Saturday, June 01, 2013

Towering presence at Nashua Municipal Airport moves on after 22 years: Boire Field (KASH), Nashua, New Hampshire

NASHUA – As longtime colleagues of newly retired Nashua Municipal Airport manager Royce Rankin Jr., Len Cushing and Russ Beeson wouldn’t have thought of missing Rankin’s sendoff social last week at the Crowne Plaza Hotel.

But if they seemed to heap a few extra thank-yous on Rankin, there’s a good reason: Both would most likely be out of work now, along with five other controllers, if Rankin hadn’t stepped up to vehemently oppose recent threats to close the local control tower.

Nearly 100 friends, family members, and current and former co-workers at the retirement party Thursday agreed: Rankin’s leading role, along with Don Davidson, Airport Commission chairman and former mayor, in heading off the sequestration-related tower closure in April capped most fittingly his 22 years at the helm of Nashua’s storied airfield.

Former Pease Development Authority security director Stephen Bourque is picking up where Rankin left off. Bourque, also a former director of Rochester’s Skyhaven Airport, was hired in April and worked alongside Rankin for a month to familiarize himself with the position.

Rankin’s retirement was announced publicly at the Aldermanic Budget Review Committee meeting Wednesday.
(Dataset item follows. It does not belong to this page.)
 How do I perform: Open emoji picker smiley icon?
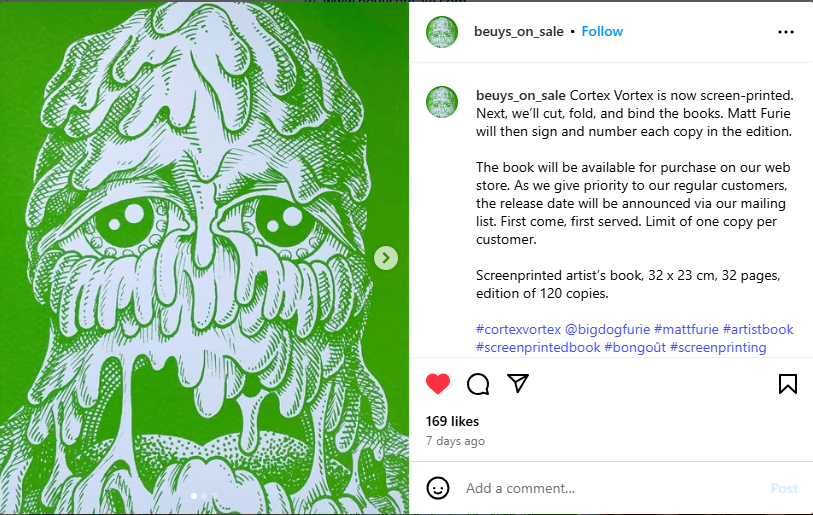pyautogui.click(x=438, y=488)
The thanks and kudos began there, with several committee members and Mayor Donnalee Lozeau taking turns praising the 64-year-old Air Force veteran before getting down to the business of looking over next year’s airport budget.

Rankin first came to Nashua in 1988, when he was hired by Midwest Air Traffic Control Services to open a new control tower at the growing airstrip. The airport opened in 1934 and was dedicated as Boire Field 11 years later in honor of Navy Air Corps Ensign Paul A. Boire, one of Nashua’s first casualties of World War II.

“I was fresh out of the Air Force,” Rankin said of his 1988 military retirement. “I remember looking around and thinking, ‘Wow, look at all these little planes.’ ”

Three years later, Rankin was named airport manager upon the retirement of the late Ken Howe. The time flew by, Rankin said, probably because his job was more like a favorite hobby.

“So many people tell me they hate their job,” Rankin said. “But I’m lucky – I love mine. It’s easy to go somewhere to do something you love every day. I never thought of it as work.”

That kind of workplace demeanor seemed to work both ways for Rankin, who from all accounts was as appreciated in his position as he was appreciative of it.

“He’s always so easygoing. You do your job well and he’s happy,” said John Marcum, longtime airport maintenance man and retired Nashua Fire Rescue fleet superintendent. “Roy’s a great guy to work for.”

Several local aviation legends, including James Tamposi and retired Nashua District Court Judge Kenneth McLaughlin, were among those celebrating Rankin’s career Thursday.

“I’ve always had an excellent relationship with Roy. We worked very closely for a time on airport construction projects,” said McLaughlin, now a co-owner of Nashua Jet Aviation, which manages and rents out airport hangars.

“Never a harsh word was spoken. Roy and I have always had the same goal: to improve services.”

Cushing, meanwhile, recalls the day 22 years ago when he happened to see a Telegraph story announcing the promotion of an old friend to airport manager.

“We’ve known each other since 1971,” Cushing said. “He was one of my first supervisors. When I saw his name in the paper, I was in the flooring business, working across the street from the airport.”

The next day, Cushing said, he walked over to say hi. One thing led to another, and 24 hours later, Cushing was back in the aviation business as a Nashua controller.

He and Beeson, a controller for 11 years, shudder to think what might have been.

“He and Don did a tremendous job of getting a contract signed so we could stay open,” Beeson said.

“That’s right,” Cushing added. “Otherwise, we would have been out of work by now.”

Armand Dufresne, a contractor with whom Rankin did business, remembers prodding Rankin into trying golf.

“He said, ‘Sure, I’ll try it.’ ” After only a few outings, Rankin was taken: “One day he says, ‘I’m 59 years old. Why haven’t I done this before?’ ” Dufresne said to laughs.

Later, Rankin confessed one of his biggest worries about retirement.

“I looked around my office last week and realized I haven’t thrown anything away in 22 years,” he said. “Now I’ve got to spend time going through it all.”

But he’ll also find plenty of time this summer to hang out at his camp at Square Pond in Acton, Maine, to hit the links now and then, and finally to take the extended vacation to the Canadian Maritimes that he and his wife, Cynthia, have talked about for years.

Bourque, meanwhile, said he’s “very much looking forward” to his new role, though he does realize that succeeding Rankin is a tall order.

“For such a little guy, he sure left some pretty big shoes to fill,” Bourque said, sharing a laugh with his predecessor.